Rewrite the data starting at the line that contains "Task: Click the Report Issue flag icon" and ending at the line that contains "click(200, 398)", leaving the requests unchanged but multiplying every coordinate in the answers by 1.7. Round each result to a whole number, with halves rounded up.

((

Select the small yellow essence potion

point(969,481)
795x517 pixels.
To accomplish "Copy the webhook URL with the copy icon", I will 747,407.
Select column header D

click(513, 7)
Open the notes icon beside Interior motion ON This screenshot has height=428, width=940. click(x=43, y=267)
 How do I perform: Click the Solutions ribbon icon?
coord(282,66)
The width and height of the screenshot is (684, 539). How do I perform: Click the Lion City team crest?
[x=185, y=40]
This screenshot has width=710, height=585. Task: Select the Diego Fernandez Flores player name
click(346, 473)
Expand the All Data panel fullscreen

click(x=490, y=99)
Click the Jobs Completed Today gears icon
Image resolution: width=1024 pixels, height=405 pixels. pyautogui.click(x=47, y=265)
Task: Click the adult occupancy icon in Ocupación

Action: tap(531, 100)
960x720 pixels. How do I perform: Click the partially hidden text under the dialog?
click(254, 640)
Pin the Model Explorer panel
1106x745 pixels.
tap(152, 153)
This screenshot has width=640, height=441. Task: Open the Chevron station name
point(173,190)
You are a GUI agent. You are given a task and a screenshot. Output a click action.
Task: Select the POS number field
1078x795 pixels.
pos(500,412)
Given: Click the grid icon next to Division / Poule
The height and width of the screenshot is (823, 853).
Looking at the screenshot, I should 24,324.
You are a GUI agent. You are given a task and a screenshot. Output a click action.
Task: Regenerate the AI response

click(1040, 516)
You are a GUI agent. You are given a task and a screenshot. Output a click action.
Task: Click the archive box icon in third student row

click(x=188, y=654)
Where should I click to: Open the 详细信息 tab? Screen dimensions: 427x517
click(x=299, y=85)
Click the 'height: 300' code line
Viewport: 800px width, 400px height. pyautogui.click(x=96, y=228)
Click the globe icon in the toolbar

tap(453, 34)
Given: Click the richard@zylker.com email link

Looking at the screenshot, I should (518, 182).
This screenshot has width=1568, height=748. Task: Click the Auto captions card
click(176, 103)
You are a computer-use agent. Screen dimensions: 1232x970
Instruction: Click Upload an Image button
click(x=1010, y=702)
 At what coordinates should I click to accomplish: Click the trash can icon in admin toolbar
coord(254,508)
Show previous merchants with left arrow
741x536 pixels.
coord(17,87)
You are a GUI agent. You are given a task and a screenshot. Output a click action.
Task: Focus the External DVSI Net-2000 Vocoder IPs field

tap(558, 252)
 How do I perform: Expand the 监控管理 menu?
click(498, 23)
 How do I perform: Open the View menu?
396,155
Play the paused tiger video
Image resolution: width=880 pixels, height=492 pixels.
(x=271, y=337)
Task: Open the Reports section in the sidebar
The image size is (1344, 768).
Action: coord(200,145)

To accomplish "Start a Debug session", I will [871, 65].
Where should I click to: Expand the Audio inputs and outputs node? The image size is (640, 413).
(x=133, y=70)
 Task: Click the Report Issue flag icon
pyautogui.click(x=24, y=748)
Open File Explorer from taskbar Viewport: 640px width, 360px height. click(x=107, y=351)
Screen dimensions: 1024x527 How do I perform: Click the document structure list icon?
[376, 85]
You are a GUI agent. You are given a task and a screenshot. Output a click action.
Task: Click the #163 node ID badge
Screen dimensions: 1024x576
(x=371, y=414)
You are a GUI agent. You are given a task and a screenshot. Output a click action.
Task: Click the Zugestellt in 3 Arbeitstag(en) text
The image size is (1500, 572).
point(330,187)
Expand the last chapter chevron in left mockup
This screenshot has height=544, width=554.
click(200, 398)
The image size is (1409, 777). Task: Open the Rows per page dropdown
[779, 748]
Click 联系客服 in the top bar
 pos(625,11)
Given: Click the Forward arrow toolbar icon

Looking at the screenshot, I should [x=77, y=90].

))

TASK RESPONSE ::
 Task: Click the Report Issue flag icon
pyautogui.click(x=41, y=1272)
Open File Explorer from taskbar Viewport: 640px width, 360px height. click(x=182, y=597)
Screen dimensions: 1024x527 How do I perform: Click the document structure list icon?
[639, 145]
You are a GUI agent. You are given a task and a screenshot. Output a click action.
Task: Click the #163 node ID badge
Screen dimensions: 1024x576
(x=631, y=704)
You are a GUI agent. You are given a task and a screenshot. Output a click action.
Task: Click the Zugestellt in 3 Arbeitstag(en) text
The image size is (1500, 572).
point(561,318)
Expand the last chapter chevron in left mockup
This screenshot has height=544, width=554.
click(340, 677)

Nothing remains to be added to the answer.